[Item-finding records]

-- start --

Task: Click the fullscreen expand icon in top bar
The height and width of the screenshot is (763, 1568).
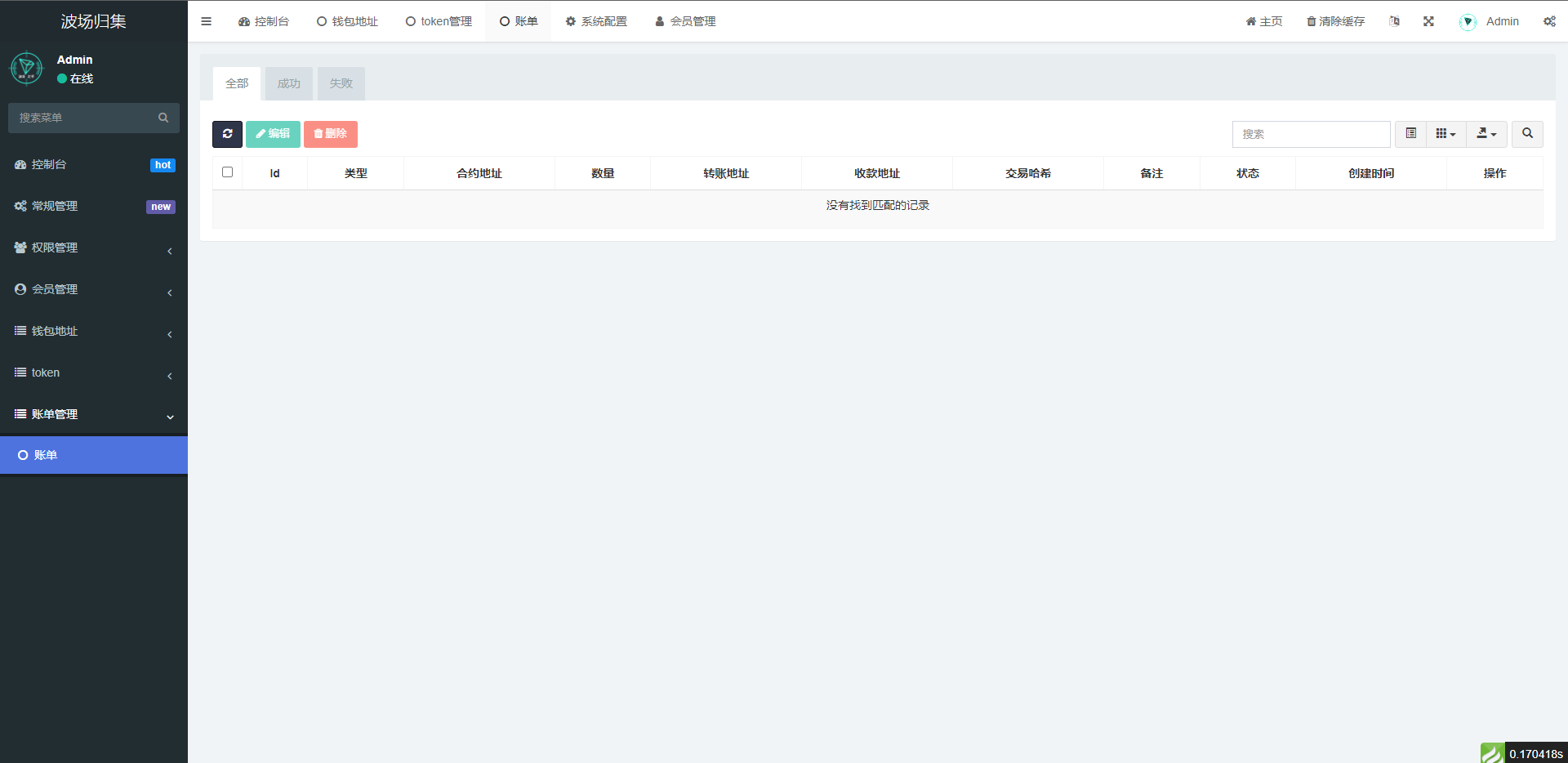Action: click(1428, 21)
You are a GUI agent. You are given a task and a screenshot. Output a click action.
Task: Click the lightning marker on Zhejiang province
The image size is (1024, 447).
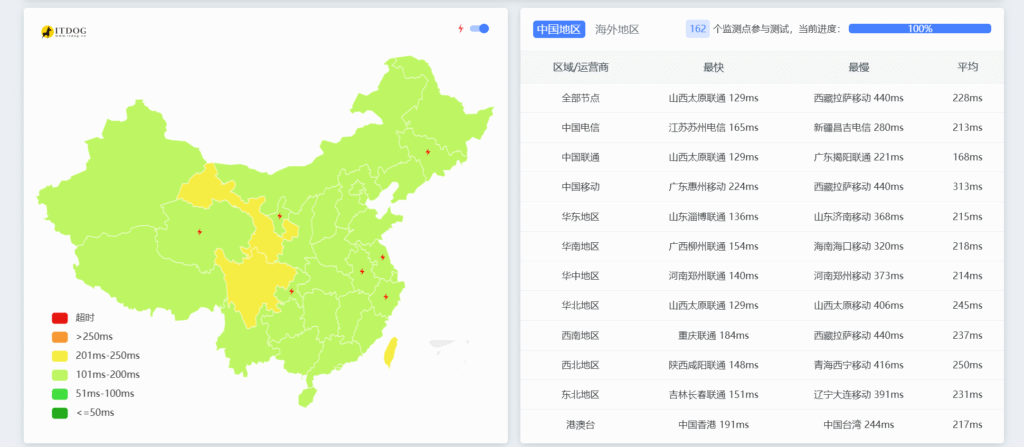(386, 297)
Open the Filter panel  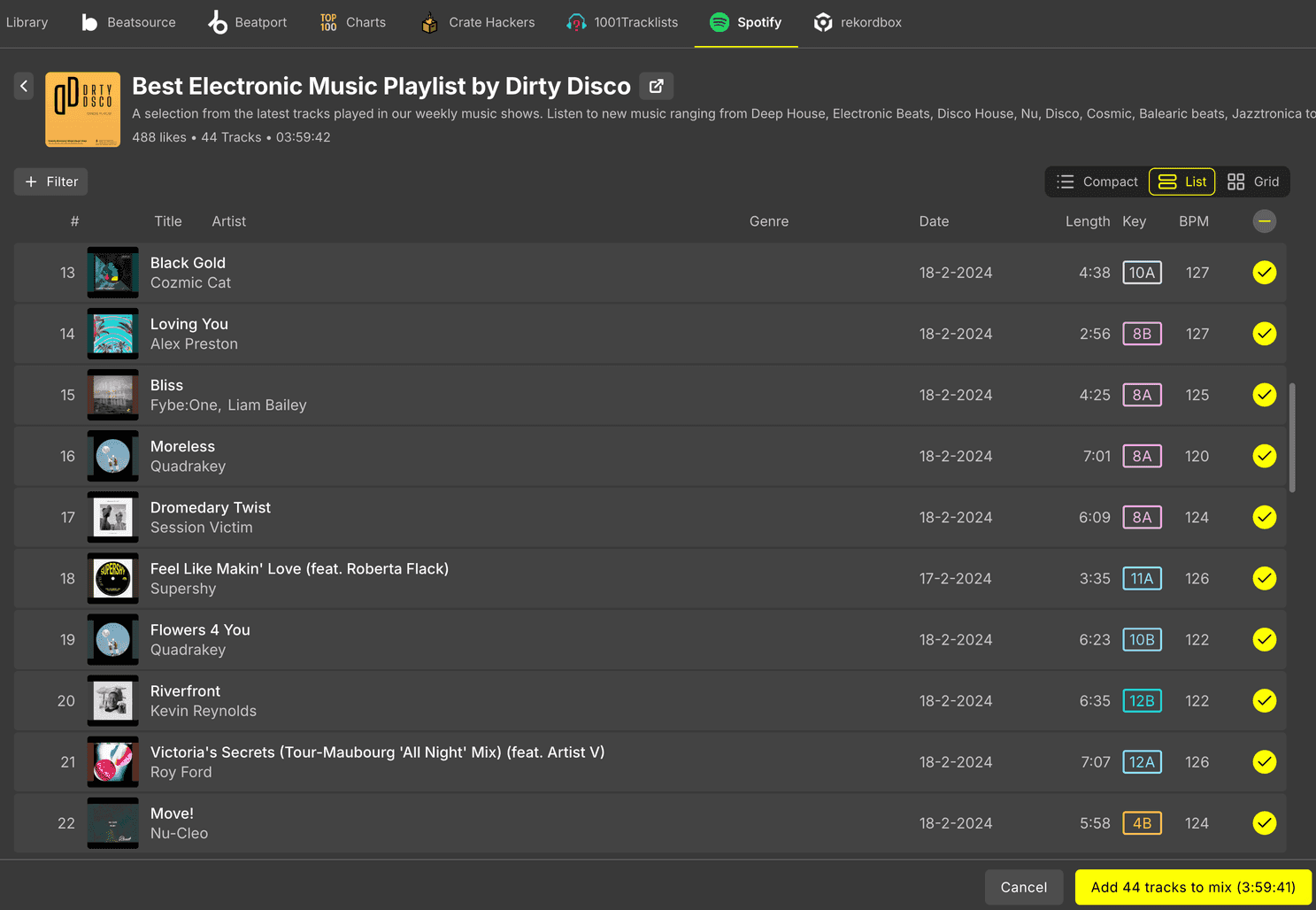50,181
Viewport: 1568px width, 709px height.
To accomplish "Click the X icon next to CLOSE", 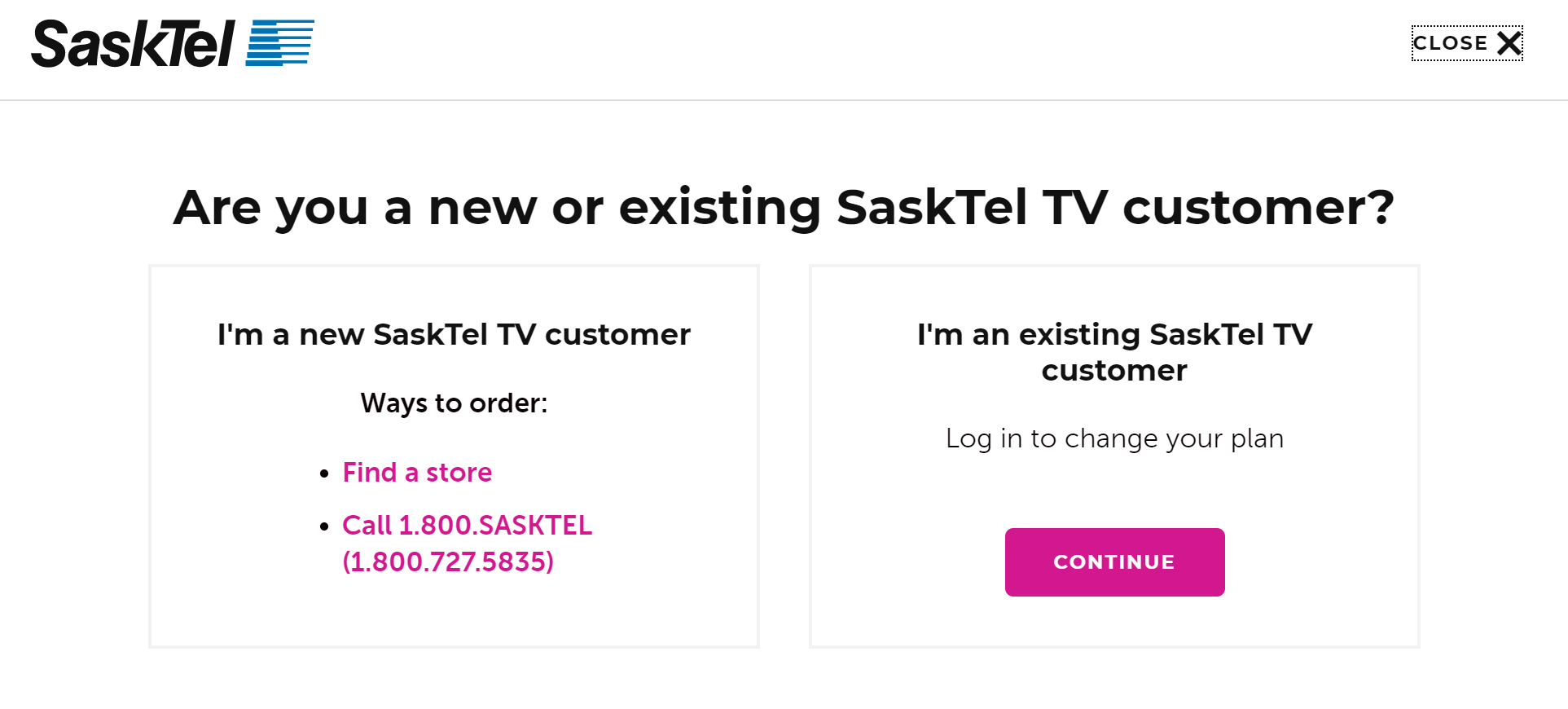I will (x=1509, y=43).
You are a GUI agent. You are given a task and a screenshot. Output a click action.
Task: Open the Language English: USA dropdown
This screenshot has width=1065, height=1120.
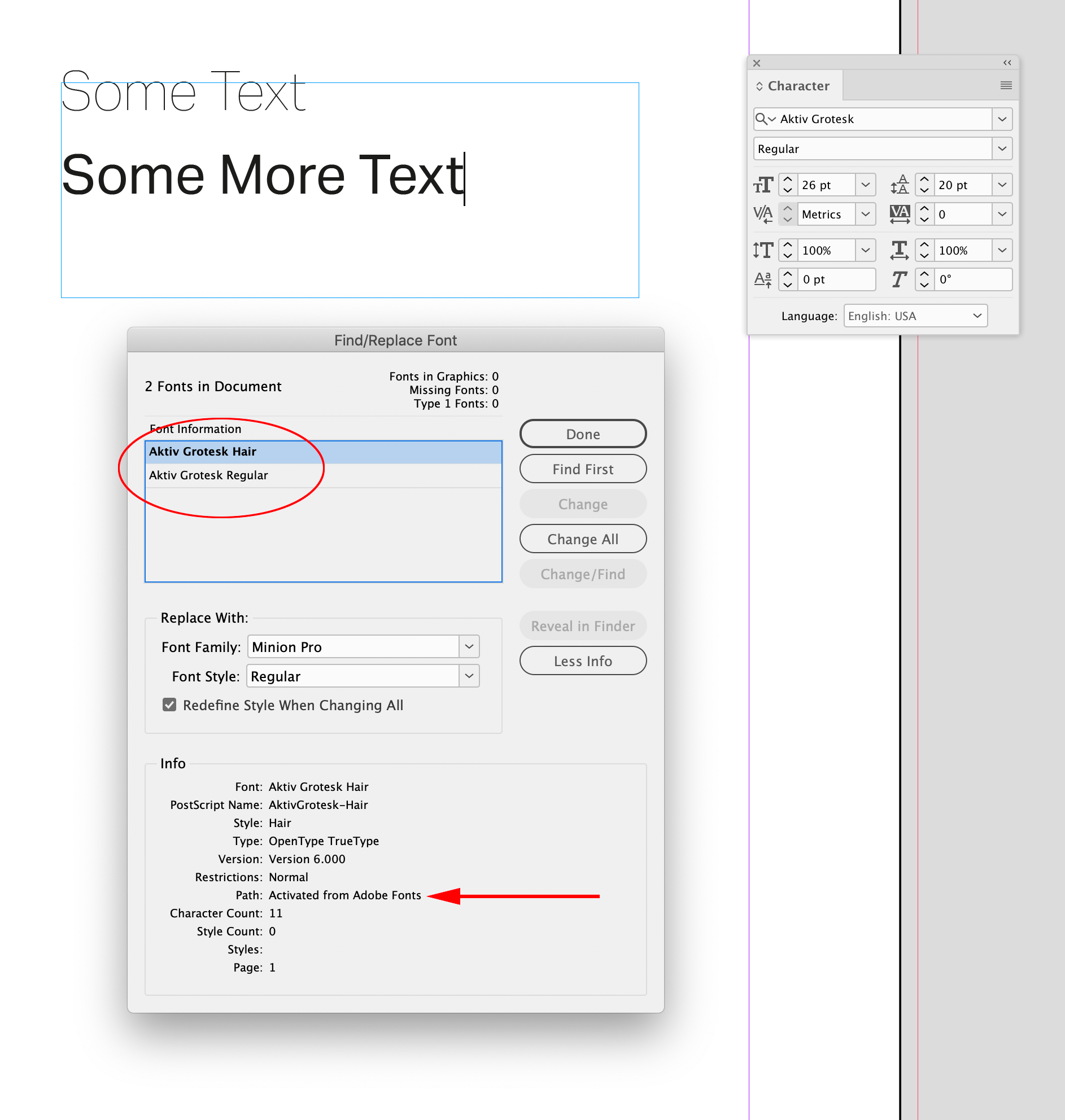pyautogui.click(x=915, y=316)
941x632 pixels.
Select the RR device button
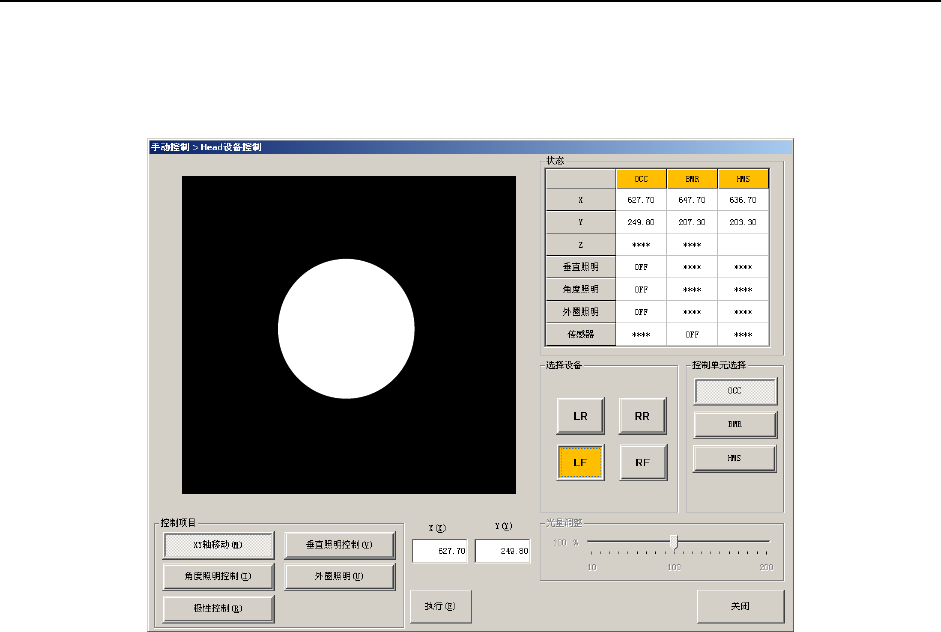click(x=643, y=415)
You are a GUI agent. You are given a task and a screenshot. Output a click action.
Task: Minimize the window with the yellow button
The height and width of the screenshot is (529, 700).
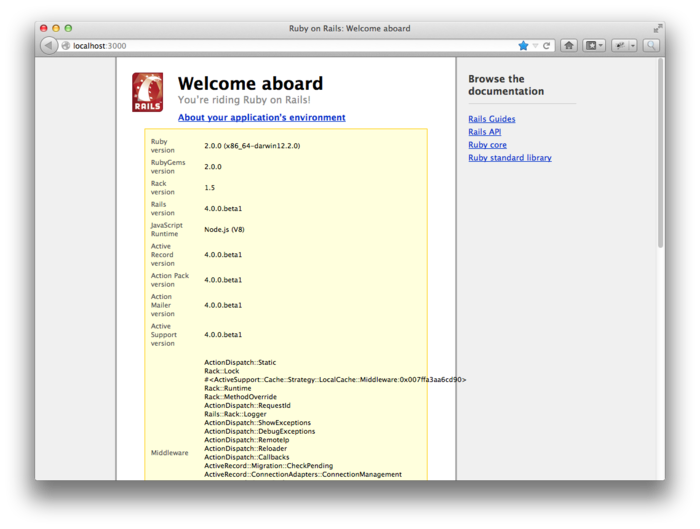coord(56,28)
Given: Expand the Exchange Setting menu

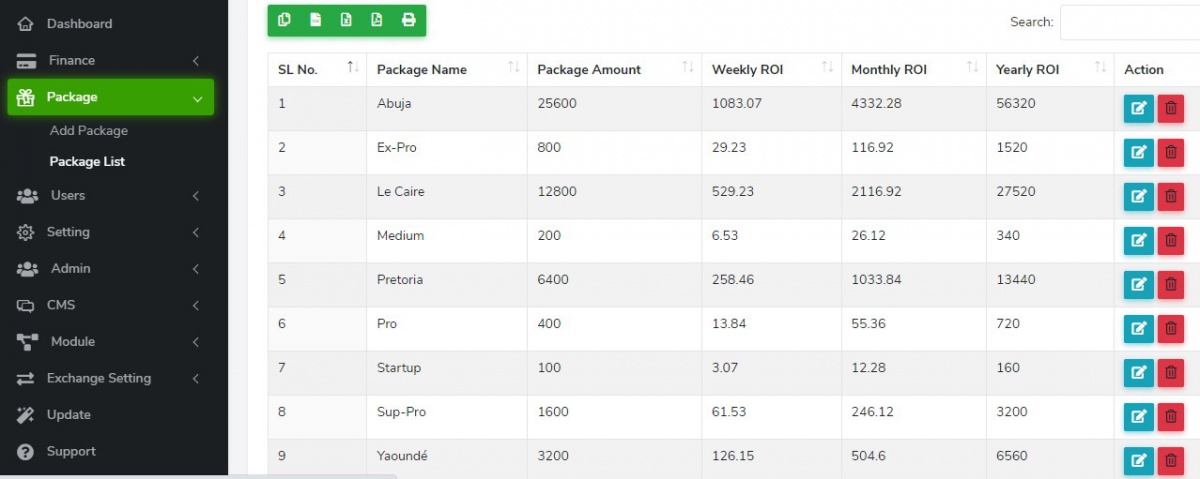Looking at the screenshot, I should click(x=110, y=378).
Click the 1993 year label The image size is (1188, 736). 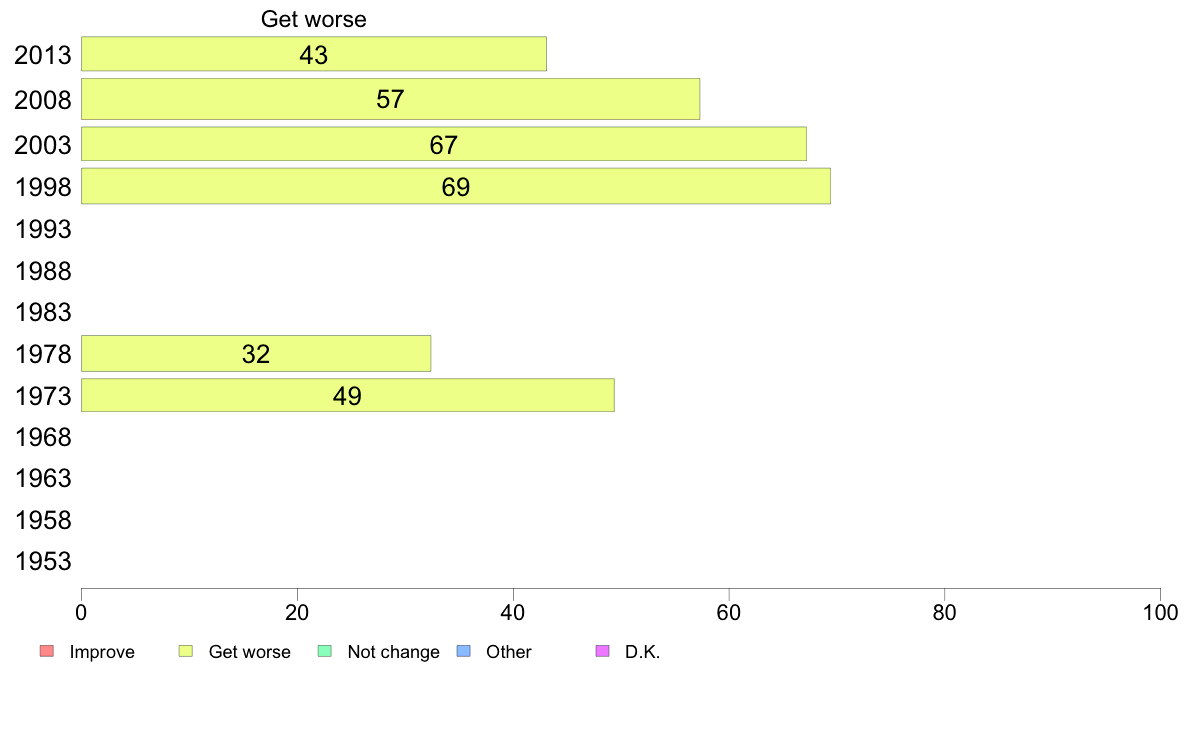point(43,229)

-- end --

- [To be done] Pull out every line in the records above that contains the string "height", matching case exactly. Copy each such line in full.

- [Answer to this task]
The height and width of the screenshot is (763, 1568).
Viewport: 1568px width, 709px height.
This screenshot has width=1065, height=1120.
The height and width of the screenshot is (529, 700).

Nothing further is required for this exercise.